● Work to complete:
Every record must be copied exactly.

● Source material:
========================
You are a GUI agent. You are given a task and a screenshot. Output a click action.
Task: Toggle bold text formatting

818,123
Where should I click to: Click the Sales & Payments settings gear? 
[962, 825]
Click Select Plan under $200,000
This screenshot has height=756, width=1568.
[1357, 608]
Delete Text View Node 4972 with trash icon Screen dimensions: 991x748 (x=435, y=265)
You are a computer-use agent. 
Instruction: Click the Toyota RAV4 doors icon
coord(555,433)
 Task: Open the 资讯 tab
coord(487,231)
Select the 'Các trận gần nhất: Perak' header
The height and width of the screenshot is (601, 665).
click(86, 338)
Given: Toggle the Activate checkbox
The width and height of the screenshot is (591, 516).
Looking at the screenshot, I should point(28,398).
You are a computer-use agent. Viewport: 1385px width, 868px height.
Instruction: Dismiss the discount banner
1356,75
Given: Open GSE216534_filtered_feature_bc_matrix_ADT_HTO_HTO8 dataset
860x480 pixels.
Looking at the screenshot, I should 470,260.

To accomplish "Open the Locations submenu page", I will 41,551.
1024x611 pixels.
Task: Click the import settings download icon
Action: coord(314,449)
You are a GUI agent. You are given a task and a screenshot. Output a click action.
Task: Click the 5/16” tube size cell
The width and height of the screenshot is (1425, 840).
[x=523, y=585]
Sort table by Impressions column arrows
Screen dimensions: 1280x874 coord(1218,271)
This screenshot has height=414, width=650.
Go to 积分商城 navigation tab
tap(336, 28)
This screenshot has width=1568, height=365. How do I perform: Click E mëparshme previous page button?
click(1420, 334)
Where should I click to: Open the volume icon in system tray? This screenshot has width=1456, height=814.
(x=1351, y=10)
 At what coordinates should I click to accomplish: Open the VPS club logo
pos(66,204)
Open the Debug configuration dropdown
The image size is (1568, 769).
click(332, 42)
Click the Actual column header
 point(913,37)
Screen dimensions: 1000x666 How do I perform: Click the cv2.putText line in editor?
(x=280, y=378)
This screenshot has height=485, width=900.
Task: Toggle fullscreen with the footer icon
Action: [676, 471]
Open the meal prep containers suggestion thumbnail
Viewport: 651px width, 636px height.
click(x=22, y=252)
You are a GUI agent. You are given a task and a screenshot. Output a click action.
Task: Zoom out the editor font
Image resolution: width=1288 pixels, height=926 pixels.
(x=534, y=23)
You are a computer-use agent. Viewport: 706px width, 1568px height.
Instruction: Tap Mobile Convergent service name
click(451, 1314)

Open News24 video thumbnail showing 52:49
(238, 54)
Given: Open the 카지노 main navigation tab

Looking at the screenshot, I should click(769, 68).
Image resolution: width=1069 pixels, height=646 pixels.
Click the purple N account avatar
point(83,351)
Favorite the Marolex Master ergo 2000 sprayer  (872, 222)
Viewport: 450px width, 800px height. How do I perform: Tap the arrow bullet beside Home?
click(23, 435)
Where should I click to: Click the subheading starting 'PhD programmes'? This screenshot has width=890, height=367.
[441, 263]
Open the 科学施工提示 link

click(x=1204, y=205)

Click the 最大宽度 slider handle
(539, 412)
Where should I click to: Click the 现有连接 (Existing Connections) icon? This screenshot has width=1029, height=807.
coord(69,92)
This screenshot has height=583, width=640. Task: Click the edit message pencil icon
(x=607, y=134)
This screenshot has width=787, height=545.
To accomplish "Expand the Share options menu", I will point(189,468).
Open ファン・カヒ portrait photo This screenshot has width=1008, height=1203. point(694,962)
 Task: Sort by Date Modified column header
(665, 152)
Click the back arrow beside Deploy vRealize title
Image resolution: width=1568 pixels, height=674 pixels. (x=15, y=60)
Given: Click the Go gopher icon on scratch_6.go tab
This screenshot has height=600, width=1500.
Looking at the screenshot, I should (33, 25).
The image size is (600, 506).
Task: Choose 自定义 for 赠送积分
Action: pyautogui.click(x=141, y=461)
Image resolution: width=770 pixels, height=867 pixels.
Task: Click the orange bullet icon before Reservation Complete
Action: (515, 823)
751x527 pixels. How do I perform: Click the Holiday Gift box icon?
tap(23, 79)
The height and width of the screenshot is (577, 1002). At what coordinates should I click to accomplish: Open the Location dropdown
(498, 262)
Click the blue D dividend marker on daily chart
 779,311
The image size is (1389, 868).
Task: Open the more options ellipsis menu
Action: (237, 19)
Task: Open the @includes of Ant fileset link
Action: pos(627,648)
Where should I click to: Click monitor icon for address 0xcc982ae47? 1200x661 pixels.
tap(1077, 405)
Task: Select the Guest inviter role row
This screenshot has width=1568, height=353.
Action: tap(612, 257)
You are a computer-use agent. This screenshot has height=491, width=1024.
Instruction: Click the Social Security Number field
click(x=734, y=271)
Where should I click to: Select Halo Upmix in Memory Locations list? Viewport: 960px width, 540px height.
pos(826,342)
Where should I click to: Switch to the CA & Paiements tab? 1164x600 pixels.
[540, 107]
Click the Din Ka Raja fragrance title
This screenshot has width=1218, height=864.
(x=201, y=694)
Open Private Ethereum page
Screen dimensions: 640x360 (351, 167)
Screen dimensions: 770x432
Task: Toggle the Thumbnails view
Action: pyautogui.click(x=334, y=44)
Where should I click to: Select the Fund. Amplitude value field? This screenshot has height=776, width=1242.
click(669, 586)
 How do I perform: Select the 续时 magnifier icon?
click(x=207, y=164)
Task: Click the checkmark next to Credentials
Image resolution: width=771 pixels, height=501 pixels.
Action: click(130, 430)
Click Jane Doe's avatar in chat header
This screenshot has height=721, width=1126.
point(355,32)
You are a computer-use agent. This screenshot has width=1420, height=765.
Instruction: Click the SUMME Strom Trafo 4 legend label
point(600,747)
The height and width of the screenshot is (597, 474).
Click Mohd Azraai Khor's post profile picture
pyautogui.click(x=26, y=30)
========================
● Solution below:
You are a GUI agent. You are given a task and a screenshot. Output a click action.
Task: Toggle bold text formatting

818,123
Where should I click to: Click the Sales & Payments settings gear? 
[962, 825]
Click Select Plan under $200,000
This screenshot has height=756, width=1568.
[1357, 608]
Delete Text View Node 4972 with trash icon Screen dimensions: 991x748 (x=435, y=265)
You are a computer-use agent. 
Instruction: Click the Toyota RAV4 doors icon
coord(555,433)
 Task: Open the 资讯 tab
coord(487,231)
Select the 'Các trận gần nhất: Perak' header
The height and width of the screenshot is (601, 665).
click(86, 338)
Given: Toggle the Activate checkbox
The width and height of the screenshot is (591, 516).
Looking at the screenshot, I should point(28,398).
You are a computer-use agent. Viewport: 1385px width, 868px height.
Instruction: Dismiss the discount banner
1356,75
Given: Open GSE216534_filtered_feature_bc_matrix_ADT_HTO_HTO8 dataset
860x480 pixels.
Looking at the screenshot, I should 470,260.

To accomplish "Open the Locations submenu page", I will 41,551.
1024x611 pixels.
Task: Click the import settings download icon
Action: coord(314,449)
You are a GUI agent. You are given a task and a screenshot. Output a click action.
Task: Click the 5/16” tube size cell
The width and height of the screenshot is (1425, 840).
[x=523, y=585]
Sort table by Impressions column arrows
Screen dimensions: 1280x874 coord(1218,271)
This screenshot has height=414, width=650.
Go to 积分商城 navigation tab
tap(336, 28)
This screenshot has width=1568, height=365. How do I perform: Click E mëparshme previous page button?
click(1420, 334)
Where should I click to: Open the volume icon in system tray? This screenshot has width=1456, height=814.
(x=1351, y=10)
 At what coordinates should I click to accomplish: Open the VPS club logo
pos(66,204)
Open the Debug configuration dropdown
The image size is (1568, 769).
click(332, 42)
Click the Actual column header
 point(913,37)
Screen dimensions: 1000x666 How do I perform: Click the cv2.putText line in editor?
(x=280, y=378)
This screenshot has height=485, width=900.
Task: Toggle fullscreen with the footer icon
Action: [676, 471]
Open the meal prep containers suggestion thumbnail
Viewport: 651px width, 636px height.
click(x=22, y=252)
You are a GUI agent. You are given a task and a screenshot. Output a click action.
Task: Zoom out the editor font
Image resolution: width=1288 pixels, height=926 pixels.
(x=534, y=23)
You are a computer-use agent. Viewport: 706px width, 1568px height.
Instruction: Tap Mobile Convergent service name
click(451, 1314)

Open News24 video thumbnail showing 52:49
(238, 54)
Given: Open the 카지노 main navigation tab

Looking at the screenshot, I should click(769, 68).
Image resolution: width=1069 pixels, height=646 pixels.
Click the purple N account avatar
point(83,351)
Favorite the Marolex Master ergo 2000 sprayer  (872, 222)
Viewport: 450px width, 800px height. How do I perform: Tap the arrow bullet beside Home?
click(23, 435)
Where should I click to: Click the subheading starting 'PhD programmes'? This screenshot has width=890, height=367.
[441, 263]
Open the 科学施工提示 link

click(x=1204, y=205)

Click the 最大宽度 slider handle
(539, 412)
Where should I click to: Click the 现有连接 (Existing Connections) icon? This screenshot has width=1029, height=807.
coord(69,92)
This screenshot has height=583, width=640. Task: Click the edit message pencil icon
(x=607, y=134)
This screenshot has width=787, height=545.
To accomplish "Expand the Share options menu", I will point(189,468).
Open ファン・カヒ portrait photo This screenshot has width=1008, height=1203. point(694,962)
 Task: Sort by Date Modified column header
(665, 152)
Click the back arrow beside Deploy vRealize title
Image resolution: width=1568 pixels, height=674 pixels. (x=15, y=60)
Given: Click the Go gopher icon on scratch_6.go tab
This screenshot has height=600, width=1500.
Looking at the screenshot, I should (33, 25).
The image size is (600, 506).
Task: Choose 自定义 for 赠送积分
Action: pyautogui.click(x=141, y=461)
Image resolution: width=770 pixels, height=867 pixels.
Task: Click the orange bullet icon before Reservation Complete
Action: (515, 823)
751x527 pixels. How do I perform: Click the Holiday Gift box icon?
tap(23, 79)
The height and width of the screenshot is (577, 1002). At what coordinates should I click to accomplish: Open the Location dropdown
(498, 262)
Click the blue D dividend marker on daily chart
 779,311
The image size is (1389, 868).
Task: Open the more options ellipsis menu
Action: (237, 19)
Task: Open the @includes of Ant fileset link
Action: pos(627,648)
Where should I click to: Click monitor icon for address 0xcc982ae47? 1200x661 pixels.
tap(1077, 405)
Task: Select the Guest inviter role row
This screenshot has width=1568, height=353.
Action: tap(612, 257)
You are a computer-use agent. This screenshot has height=491, width=1024.
Instruction: Click the Social Security Number field
click(x=734, y=271)
Where should I click to: Select Halo Upmix in Memory Locations list? Viewport: 960px width, 540px height.
pos(826,342)
Where should I click to: Switch to the CA & Paiements tab? 1164x600 pixels.
[540, 107]
Click the Din Ka Raja fragrance title
This screenshot has width=1218, height=864.
(x=201, y=694)
Open Private Ethereum page
Screen dimensions: 640x360 (351, 167)
Screen dimensions: 770x432
Task: Toggle the Thumbnails view
Action: pyautogui.click(x=334, y=44)
Where should I click to: Select the Fund. Amplitude value field? This screenshot has height=776, width=1242.
click(669, 586)
 How do I perform: Select the 续时 magnifier icon?
click(x=207, y=164)
Task: Click the checkmark next to Credentials
Image resolution: width=771 pixels, height=501 pixels.
Action: click(130, 430)
Click Jane Doe's avatar in chat header
This screenshot has height=721, width=1126.
point(355,32)
You are a computer-use agent. This screenshot has width=1420, height=765.
Instruction: Click the SUMME Strom Trafo 4 legend label
point(600,747)
The height and width of the screenshot is (597, 474).
Click Mohd Azraai Khor's post profile picture
pyautogui.click(x=26, y=30)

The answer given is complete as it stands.